Bless his heart! Steven Spielberg still thinks that network news is relevant. Steven Spielberg still thinks that if people watch something on network news that they'll believe it. Steven Spielbering still thinks that Roswell is cool. Steven Spielberg is still obsessed with midwest middle-class childhood Americana. Steven Spielberg still believes that, in the words of Woody Allen's MANHATTAN, "you have to have a little faith in people". FFS. Have you not seen the past decade? In the words of Peep Show's Super Hans, "People like Coldplay and voted for the Nazis. You can't trust people, Jeremy." Which is not to say that Spielberg hasn't made a simultaneously schmaltzy AND cyncal film. How else to explain the very deliberate care to tell ticket-buyers in Red States that the existence of aliens is compatible with the Book of Genesis?

Okay so what's the plot? Super intelligent aliens have been making contact with man since Roswell, and man - or at least American men - have been hushing it up and exploiting them ever since. A bunch of rebels (Colman Domingo, Josh O'Connor) steal the video proof and rather than just uploading it to TikTok they partner up with Emily Blunt's TV weather girl to put it out on local TV. That's it.
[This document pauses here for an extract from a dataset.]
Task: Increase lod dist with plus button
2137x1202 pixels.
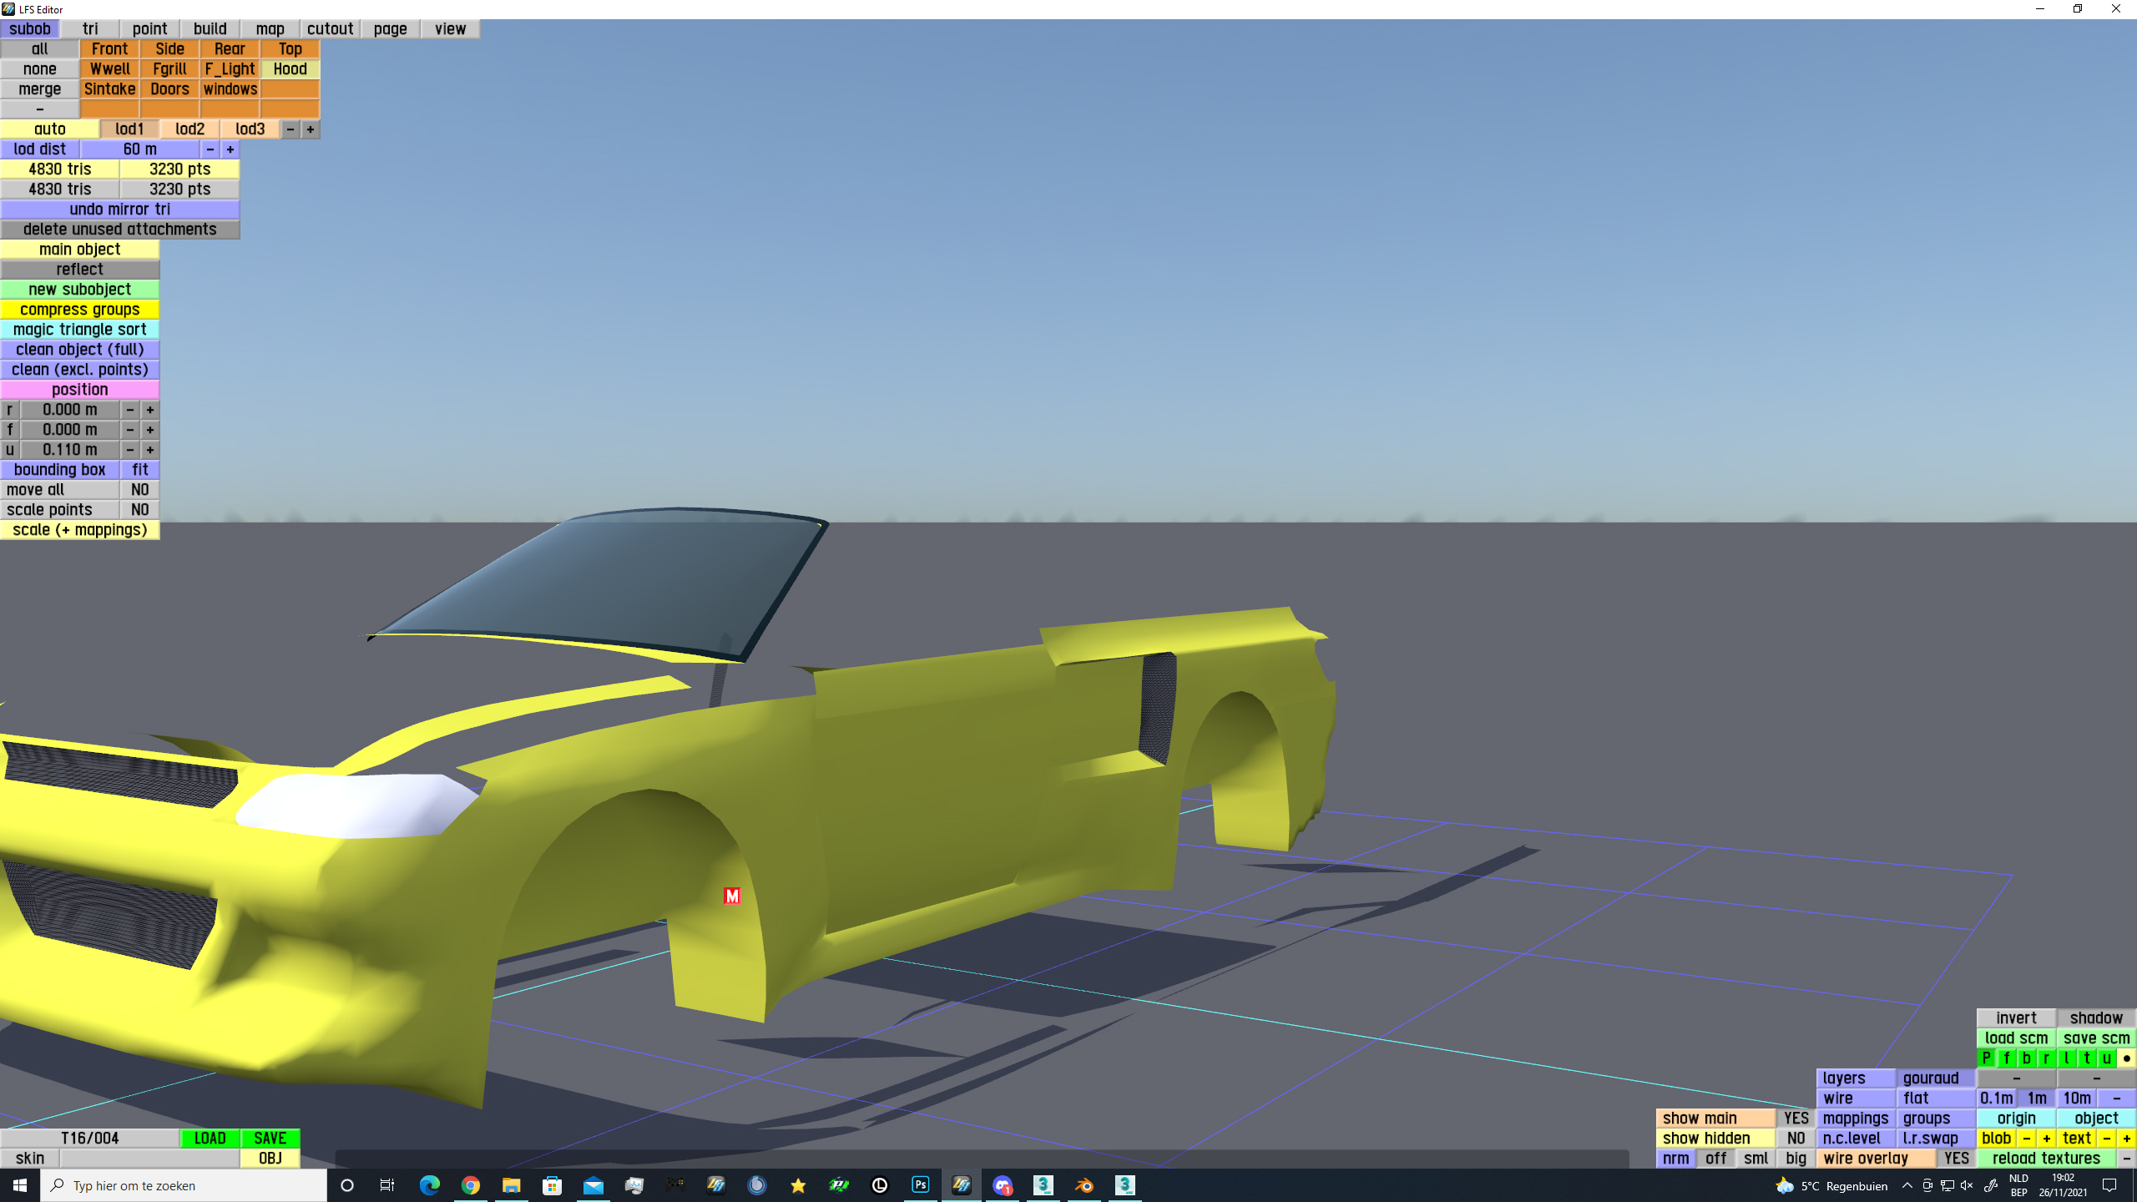Action: (230, 149)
Now there are a bunch of MacGuffins and side hustles involving Blunt's character being able to suddenly speak a bunch of languages, and O'Connor's character being a maths savant, and Eve Hewson's character having a crisis of faith, but it's all just bollocks really. Colin Firth occasionally turns up in a turtleneck as a cross between Dr Evil and Basil Exposition and almost every line reading of a deeply hackneyed script (David Koepp and Spielberg) prompts unintended mirth.

And my enjoyment is not helped by the fact that Emily Blunt now falls into that category of actor (Bradley Cooper, Emma Stone, Nicole Kidman) whose plastic surgery and over-filled face is a distraction. I spent the entire movie wanting to give her an antihistamine. 

Oh yes, this being Spielberg there's also a weird-ass interlude featuring a Hansel and Gretel house and some poor kid has gone through CGI. I was wondering if Emily Blunt's face is now so waxy and unreal that they were forced to CGI a real kid to make her look like Blunt's younger facsimile.  The CGI is really bad by the way. The CGI animals are rubbish. I have seen a more convincing and emotionally affecting fox on Lego Masters Australia.

It's sad to see an old man stuck in 1987 and churning out sci-fi as if the past thirty years of film-making (or politics for that matter) didn't happen. Has he not watched any Gareth Edwards or Denis Villeneuve? Are we meant to be impressed by car chases that look like the Dukes of Hazzard when we just saw Paul Thomas Anderson break cinematic ground not once but twice in ONE BATTLE AFTER ANOTHER

Retire, mate. Retire.

DISCLOSURE DAY is rated PG-13 and has a running time of 145 minutes. It is on global release.